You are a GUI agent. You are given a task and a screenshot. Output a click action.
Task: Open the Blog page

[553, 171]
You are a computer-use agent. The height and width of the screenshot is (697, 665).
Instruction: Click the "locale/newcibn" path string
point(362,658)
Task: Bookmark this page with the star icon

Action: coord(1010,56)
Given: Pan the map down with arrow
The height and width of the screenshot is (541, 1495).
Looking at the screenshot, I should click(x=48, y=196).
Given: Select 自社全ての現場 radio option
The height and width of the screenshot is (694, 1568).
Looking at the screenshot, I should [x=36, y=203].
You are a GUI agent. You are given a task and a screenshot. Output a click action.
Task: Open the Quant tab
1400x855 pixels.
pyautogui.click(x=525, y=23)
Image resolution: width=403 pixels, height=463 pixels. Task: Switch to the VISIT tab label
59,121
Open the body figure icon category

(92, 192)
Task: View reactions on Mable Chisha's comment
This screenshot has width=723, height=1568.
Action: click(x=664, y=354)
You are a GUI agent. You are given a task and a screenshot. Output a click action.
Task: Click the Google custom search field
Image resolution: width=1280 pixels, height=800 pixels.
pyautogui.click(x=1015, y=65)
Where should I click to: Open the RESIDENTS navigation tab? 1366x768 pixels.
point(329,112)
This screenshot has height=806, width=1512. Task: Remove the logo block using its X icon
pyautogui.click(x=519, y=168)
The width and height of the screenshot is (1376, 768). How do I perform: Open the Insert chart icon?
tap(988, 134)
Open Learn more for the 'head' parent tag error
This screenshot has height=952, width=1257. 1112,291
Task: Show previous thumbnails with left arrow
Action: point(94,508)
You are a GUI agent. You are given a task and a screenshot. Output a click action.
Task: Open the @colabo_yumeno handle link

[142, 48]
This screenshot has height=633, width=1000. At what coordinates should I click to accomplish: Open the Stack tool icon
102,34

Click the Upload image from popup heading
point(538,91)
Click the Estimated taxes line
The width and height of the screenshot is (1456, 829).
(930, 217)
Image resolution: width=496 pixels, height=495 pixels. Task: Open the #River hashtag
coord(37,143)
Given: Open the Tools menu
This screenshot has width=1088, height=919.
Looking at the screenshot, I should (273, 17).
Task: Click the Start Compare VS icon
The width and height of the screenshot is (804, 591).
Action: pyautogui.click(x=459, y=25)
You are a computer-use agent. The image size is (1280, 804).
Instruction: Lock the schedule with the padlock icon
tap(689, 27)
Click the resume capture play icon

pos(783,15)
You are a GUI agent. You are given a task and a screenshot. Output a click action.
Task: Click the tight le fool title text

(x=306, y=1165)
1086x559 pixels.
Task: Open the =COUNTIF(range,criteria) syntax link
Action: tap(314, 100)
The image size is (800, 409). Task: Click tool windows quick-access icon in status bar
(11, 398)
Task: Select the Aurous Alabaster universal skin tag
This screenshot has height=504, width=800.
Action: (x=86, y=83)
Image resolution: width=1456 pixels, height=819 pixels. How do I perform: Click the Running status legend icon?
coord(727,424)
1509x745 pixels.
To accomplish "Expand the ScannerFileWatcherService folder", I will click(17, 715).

# Problem requirements
What is needed here is every record above, repeated exactly.

# Output below
You are a GUI agent. You are given a task and a screenshot. Output a click action.
Task: Open the Blog page

[553, 171]
You are a computer-use agent. The height and width of the screenshot is (697, 665).
Instruction: Click the "locale/newcibn" path string
point(362,658)
Task: Bookmark this page with the star icon

Action: coord(1010,56)
Given: Pan the map down with arrow
The height and width of the screenshot is (541, 1495).
Looking at the screenshot, I should click(x=48, y=196).
Given: Select 自社全ての現場 radio option
The height and width of the screenshot is (694, 1568).
Looking at the screenshot, I should [x=36, y=203].
You are a GUI agent. You are given a task and a screenshot. Output a click action.
Task: Open the Quant tab
1400x855 pixels.
pyautogui.click(x=525, y=23)
Image resolution: width=403 pixels, height=463 pixels. Task: Switch to the VISIT tab label
59,121
Open the body figure icon category

(92, 192)
Task: View reactions on Mable Chisha's comment
This screenshot has width=723, height=1568.
Action: click(x=664, y=354)
You are a GUI agent. You are given a task and a screenshot. Output a click action.
Task: Click the Google custom search field
Image resolution: width=1280 pixels, height=800 pixels.
pyautogui.click(x=1015, y=65)
Where should I click to: Open the RESIDENTS navigation tab? 1366x768 pixels.
point(329,112)
This screenshot has height=806, width=1512. Task: Remove the logo block using its X icon
pyautogui.click(x=519, y=168)
The width and height of the screenshot is (1376, 768). How do I perform: Open the Insert chart icon?
tap(988, 134)
Open Learn more for the 'head' parent tag error
This screenshot has height=952, width=1257. 1112,291
Task: Show previous thumbnails with left arrow
Action: point(94,508)
You are a GUI agent. You are given a task and a screenshot. Output a click action.
Task: Open the @colabo_yumeno handle link

[142, 48]
This screenshot has height=633, width=1000. At what coordinates should I click to accomplish: Open the Stack tool icon
102,34

Click the Upload image from popup heading
point(538,91)
Click the Estimated taxes line
The width and height of the screenshot is (1456, 829).
(930, 217)
Image resolution: width=496 pixels, height=495 pixels. Task: Open the #River hashtag
coord(37,143)
Given: Open the Tools menu
This screenshot has width=1088, height=919.
Looking at the screenshot, I should (273, 17).
Task: Click the Start Compare VS icon
The width and height of the screenshot is (804, 591).
Action: pyautogui.click(x=459, y=25)
You are a computer-use agent. The image size is (1280, 804).
Instruction: Lock the schedule with the padlock icon
tap(689, 27)
Click the resume capture play icon

pos(783,15)
You are a GUI agent. You are given a task and a screenshot. Output a click action.
Task: Click the tight le fool title text

(x=306, y=1165)
1086x559 pixels.
Task: Open the =COUNTIF(range,criteria) syntax link
Action: tap(314, 100)
The image size is (800, 409). Task: Click tool windows quick-access icon in status bar
(11, 398)
Task: Select the Aurous Alabaster universal skin tag
This screenshot has height=504, width=800.
Action: (x=86, y=83)
Image resolution: width=1456 pixels, height=819 pixels. How do I perform: Click the Running status legend icon?
coord(727,424)
1509x745 pixels.
To accomplish "Expand the ScannerFileWatcherService folder", I will click(17, 715).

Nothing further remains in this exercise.